On Sun, Feb 21, 2016 at 11:30 PM, Vinti Maheshwari <vinti.u...@gmail.com>
wrote:

> Nevermind, seems like an executor level mutable map is not recommended as
> stated in
> http://blog.guillaume-pitel.fr/2015/06/spark-trick-shot-node-centered-aggregator/
>
> On Sun, Feb 21, 2016 at 9:54 AM, Vinti Maheshwari <vinti.u...@gmail.com>
> wrote:
>
>> Thanks for your reply Jatin. I changed my parsing logic to what you
>> suggested:
>>
>>     def parseCoverageLine(str: String) = {
>>       val arr = str.split(",")
>>       ...
>>       ...
>>       (arr(0), arr(1) :: count.toList)  // (test, [file, 1, 1, 2])
>>     }
>>
>> Then in the grouping, can i use a global hash map per executor /
>> partition to aggregate the results?
>>
>> val globalMap:[String: List[Int]] = Map()

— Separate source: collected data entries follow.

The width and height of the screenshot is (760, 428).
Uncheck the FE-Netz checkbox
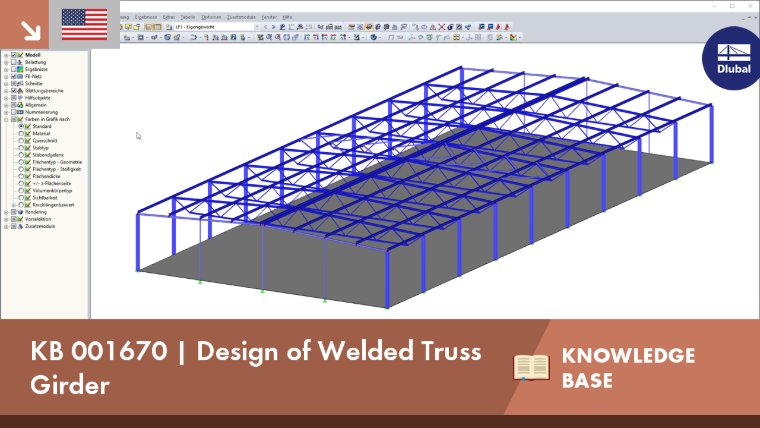coord(14,77)
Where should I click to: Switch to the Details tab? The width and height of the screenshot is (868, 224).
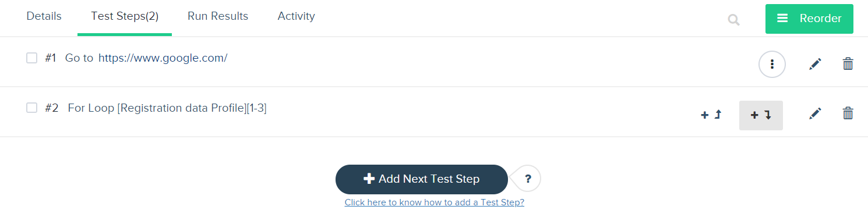(x=44, y=16)
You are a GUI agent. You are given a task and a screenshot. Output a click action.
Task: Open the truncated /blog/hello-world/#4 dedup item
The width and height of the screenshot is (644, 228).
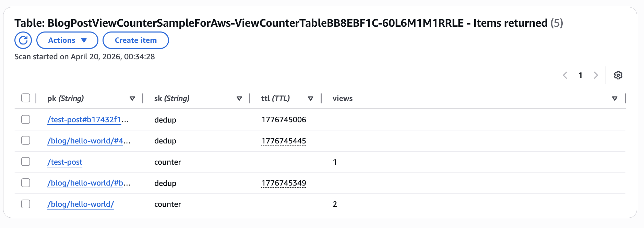click(x=85, y=141)
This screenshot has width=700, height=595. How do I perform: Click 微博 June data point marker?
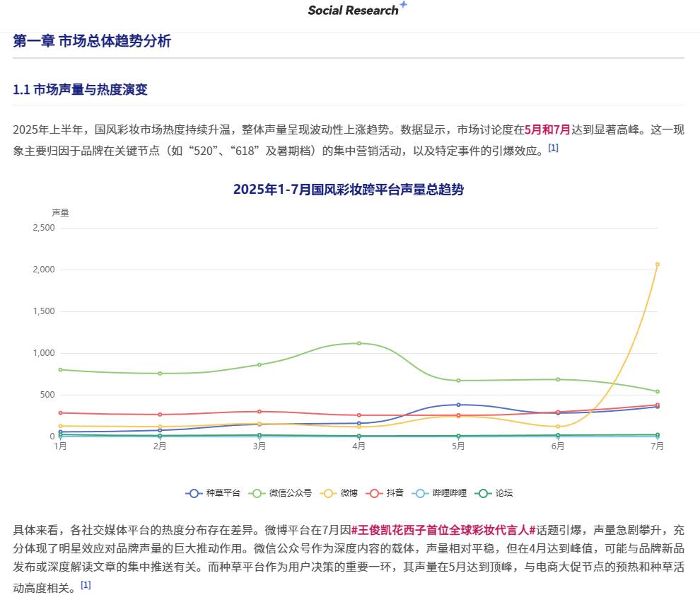point(558,427)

>> val coverageDStream = inputStream.map(parseCoverageLine)
>>     coverageDStream.reduceByKey((fileAndCountsA, fileAndCountsB) => {
>>     // if exists in global map, append result else add new key
>>
>>     // globalMap
>>     // { "file1": [1+1+5, 1+2+5, 1+3+5], "file2": [ 2, 2, 2, 2 ] }
>> })
>>
>> Thanks,
>> Vinti
>>
>> On Sun, Feb 21, 2016 at 9:31 AM, Jatin Kumar <jku...@rocketfuelinc.com>
>> wrote:
>>
>>> Hello Vinti,
>>>
>>> One way to get this done is you split your input line into key and value
>>> tuple and then you can simply use groupByKey and handle the values the way
>>> you want. For example:
>>>
>>> Assuming you have already split the values into a 5 tuple:
>>> myDStream.map(record => (record._2, (record._3, record_4, record._5))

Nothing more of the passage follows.